安全联锁系统安全完整性等级计算。通过自主研发的《通用过程工业功能安全完整性评估系统》[10]即可计算得到加热炉各安全联锁功能可达到的安全完整性等级及平均无安全故障工作时间(两次误跳车的平均间隔时间，MTTFS)等参数。

1.5 安全联锁功能系统优化和改进

根据可接受的风险标准，评估典型石化装置加热炉的安全联锁功能是否满足装置长周期安全生产的要求，是否有联锁过度或者不足。针对达不到最低安全要求或者误跳车概率过高的安全联锁功能，提出了合理可行的改进建议，并重新计算改进后联锁功能的可靠性，确保其满足安全完整性要求。

2 加热炉联锁系统安全完整性现状

2.1 加热炉联锁系统安全完整性等级评估结果

5套加热炉，二十多个安全联锁功能(SIF)的安全完整性评估结果如图2所示。由图可见，除了加热炉B外，其余均存在误跳车过高的问题，特别是加热炉A与加热炉E。究其原因，加热炉A与E的安全完整性评估是在装置的设计制造阶段进行，加热炉生产厂家为了在异常工况下确保加热炉的安全，给加热炉设置了大量的联锁，导致加热炉的部分联锁过保护，由此将引发误跳，并导致装置非计划停车，从而影响装置的长周期安全运行；而对于已经投入使用的加热炉，部分使用厂家依据现场经验对加热炉的部分联锁进行了改进优化，大大降低了误跳车概率，但同时也带来了部分的安全隐患。

图2 加热炉联锁系统安全完整性评估结果

通过评估还发现，对于加热炉生产单位，在设置安全联锁系统时主要依据以往的经验，采用定性分析来确定，随着设备的高参数化、大型化、介质的苛刻化，仅靠经验和定性分析已不能满足工程实际的需求，由此设置的安全联锁系统无法满足安全完整性要求，导致部分联锁功能安全不足或误跳车概率过高(加热炉A)。通过安全联锁系统安全完整性等级定量评估，可实现安全联锁系统的合理、有效设置，从而确保加热炉安全稳定运行。

2.2 加热炉联锁系统典型问题和改进建议

所评估的加热炉联锁系统中安全联锁功能安全与误跳车分布状况如图3所示。

图3 加热炉联锁回路安全与误跳车分布

由图3可知，加热炉中普遍存在着安全不足(13%)和误跳过高(35%)的联锁，导致联锁无法满足完整性要求的典型问题和相应的改进建议如下。

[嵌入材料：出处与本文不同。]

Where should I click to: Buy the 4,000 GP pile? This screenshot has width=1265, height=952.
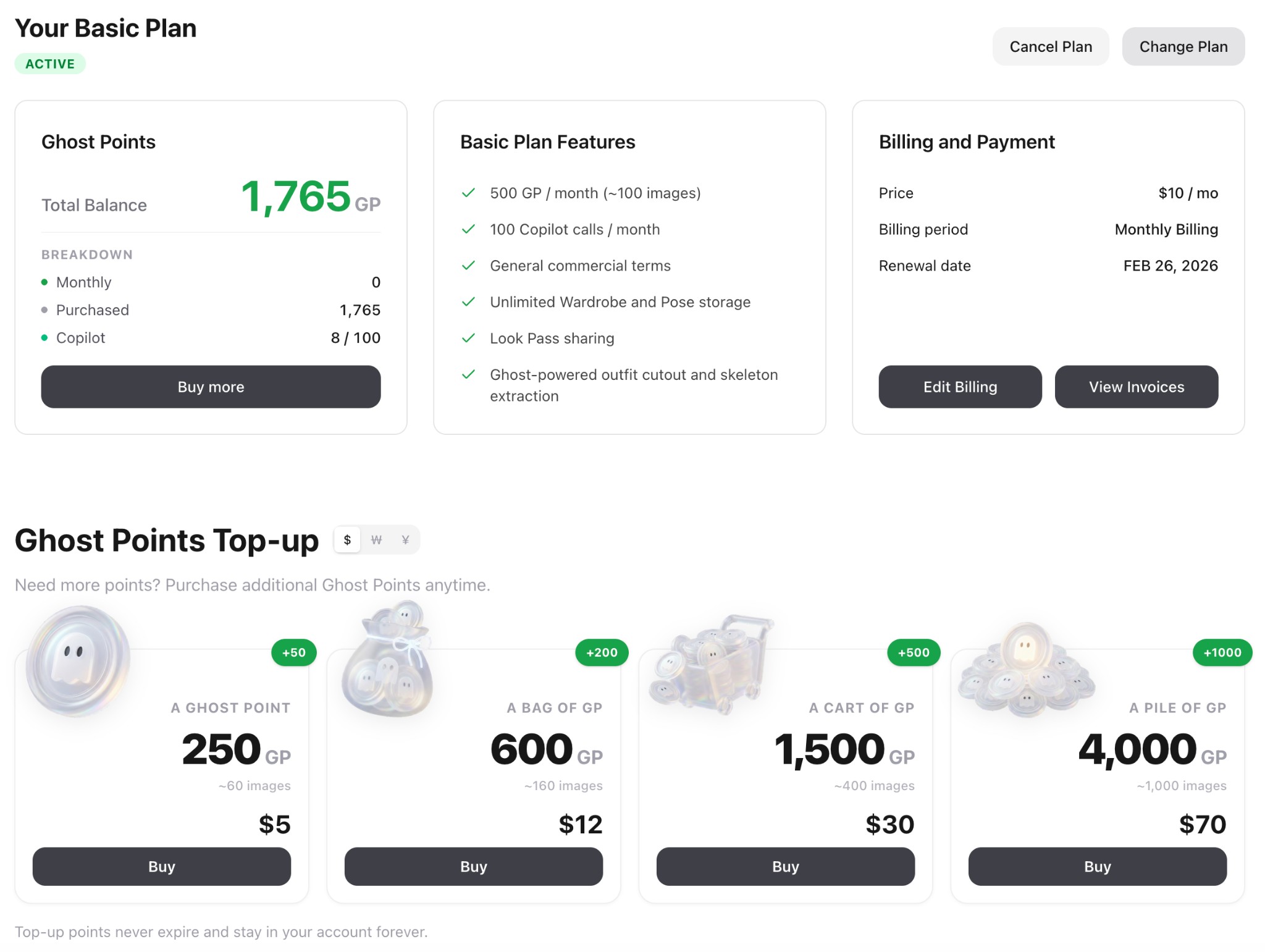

部分联锁功能误跳车概率过高。在评估中发现，大量传感器采用1oo1的结构形式，若出现元器件抖动及电磁干扰等异常工况均会引起信号的瞬间晃动，从而引起联锁的误动作。针对该种状况，若条件允许，建议增加两只同类型的传感器，并设置为2oo3结构。如无法在传感器结构形式上进行改进，则建议对传感器发出的联锁信号进行延时以避免因元器件抖动等产生误跳车。对于一般的联锁信号，建议延时200～300ms。对于由DCS实现的联锁，其扫描周期一般为0.5～2.0s，建议延时3s左右。但应确保在延时时间内，加热炉能安全稳定运行。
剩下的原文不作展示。